What do you hope to get from it?
What is your profession? (to help you gage whether there are any connections between their professions and the product)
What are your skills or interests? (to help you identify whether these are relevant to how they might potentially use the product)
In gathering this sort of data, you’ll want to capture random actual users or potential users as your survey respondents.
Using surveys to learn what to test
You can also use surveys in your research to identify where your product’s pain points are, through asking questions such as:
Which of these areas do you struggle with the most while using our product?
How would you rate your experience with our checkout process?
This can give you greater clarity about where you need to focus your usability test.
During or post usability test
Using surveys to help quantify usability insights
To help put your findings in to perspective when you’re carrying out your usability test, you may want to collect some additional quantitative responses.
This can give you greater insight into a number of areas including:
- Users’ perceptions about the severity, or level of frustration with certain issues to do with your product
- Any parts of your product which are perceived by your users as more problematic
- Users’ overall perception of the product
You can also use surveys to capture background information on your participants including more detailed demographics, hobbies, or preferences, to help better interpret their responses.
Following up with surveys to measure the success of usability testing
After you’ve completed your usability research, you’ll be keen to start making improvements based on the findings you’ve learned.
At this point surveys can help you to benchmark the results of your efforts, as you should know where your problems are.

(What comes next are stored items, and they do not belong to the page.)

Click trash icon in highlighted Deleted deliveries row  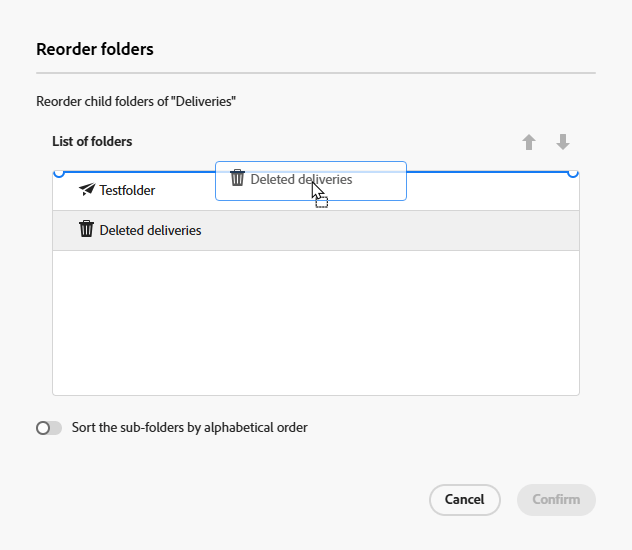pyautogui.click(x=87, y=230)
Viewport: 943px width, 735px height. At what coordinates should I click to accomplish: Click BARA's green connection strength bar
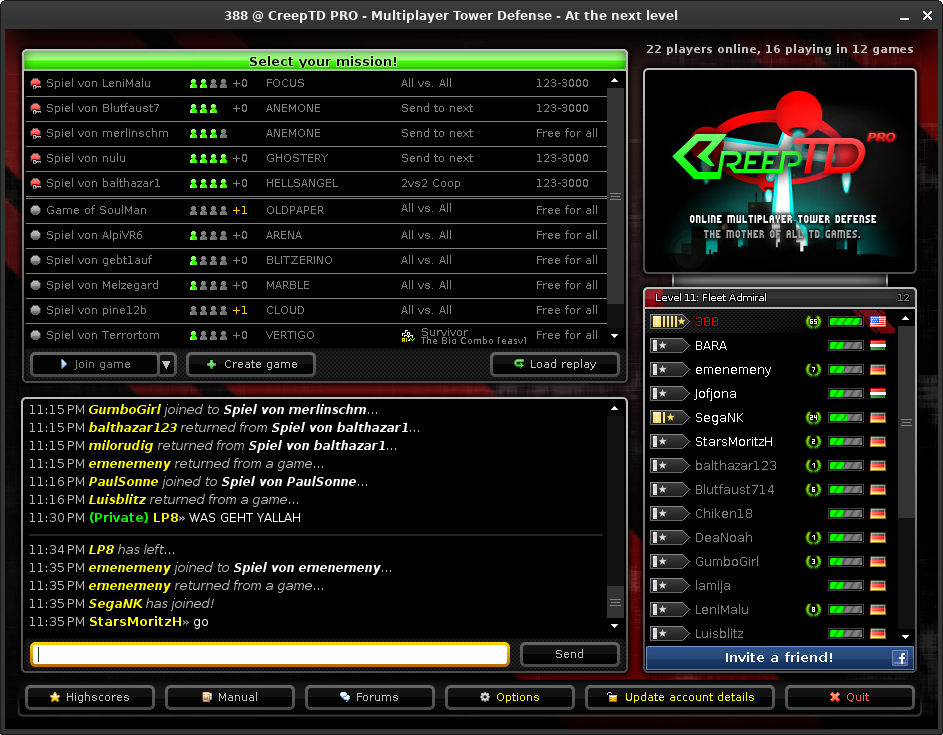point(845,345)
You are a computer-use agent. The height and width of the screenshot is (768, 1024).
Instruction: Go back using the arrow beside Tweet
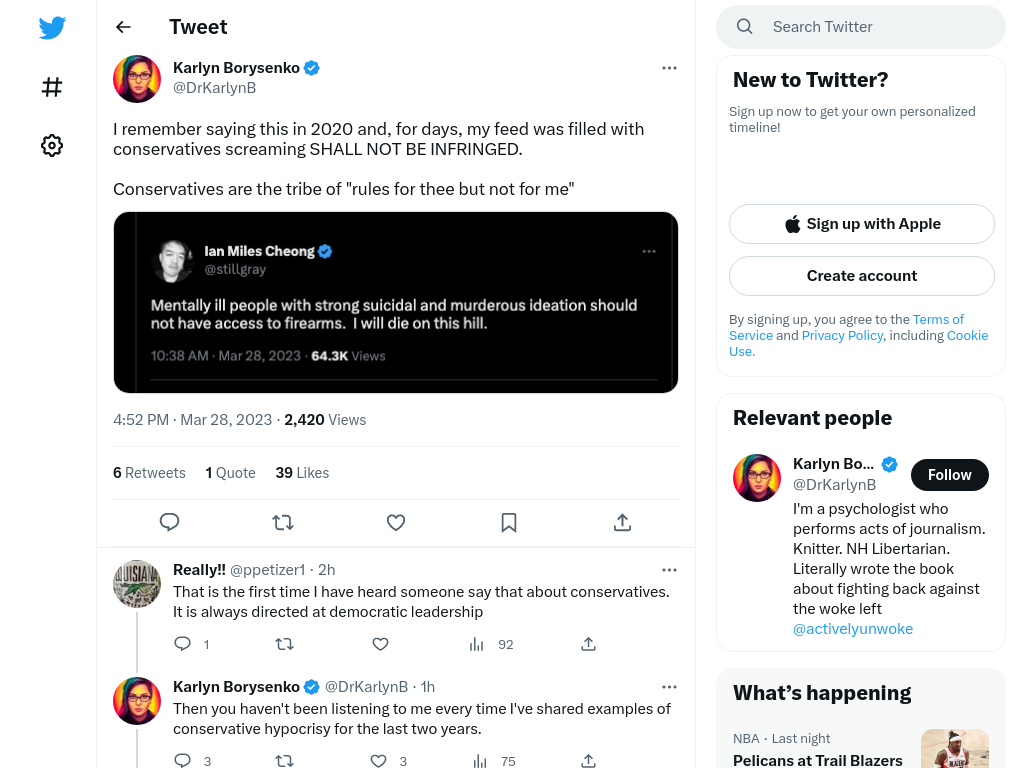click(123, 27)
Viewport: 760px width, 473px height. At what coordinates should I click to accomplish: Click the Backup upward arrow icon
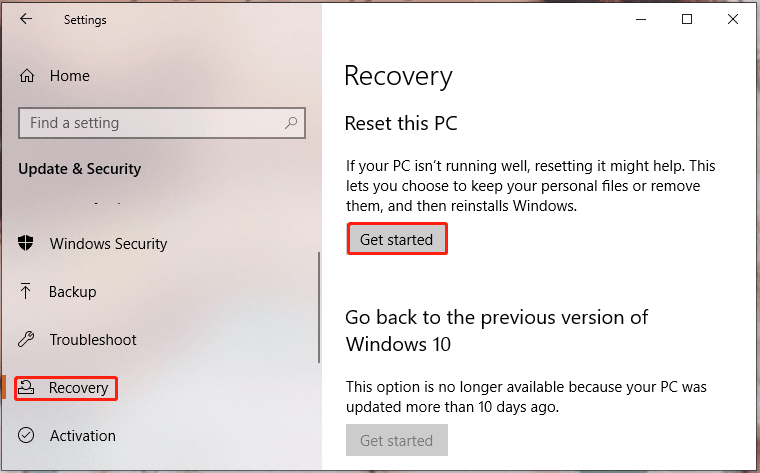[25, 291]
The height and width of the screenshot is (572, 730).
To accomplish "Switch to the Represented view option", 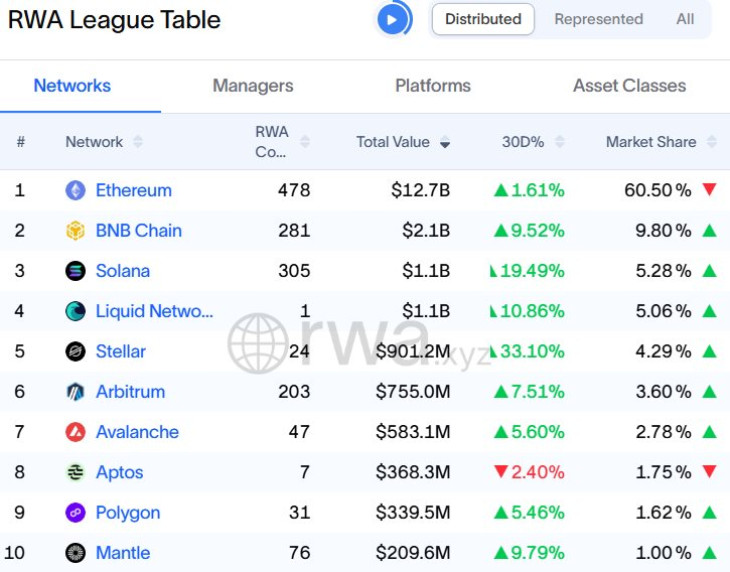I will tap(598, 19).
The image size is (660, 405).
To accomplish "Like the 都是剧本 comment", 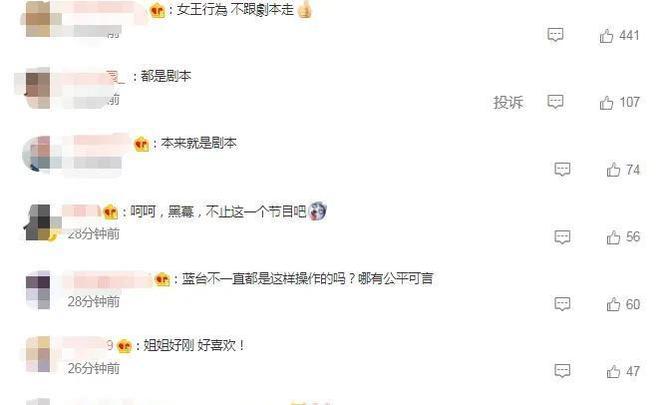I will click(607, 102).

Then, as you continue to make improvements, you can use surveys to measure your results. Of course, you'll also want to follow up with usability testing, because while a survey gives you that top level view of what users are thinking, usability testing is better for monitoring their user interactions.
We hope you found this blog interesting, and if you’re already using usability testing, you can see how combining it with surveys offers further value for your research.
The key thing to remember is that every research method has its strengths and weaknesses. So, if you can combine a number of different approaches, it will give you an all-round perspective that not only strengthens your research but delivers greater value for those who need and will use its data.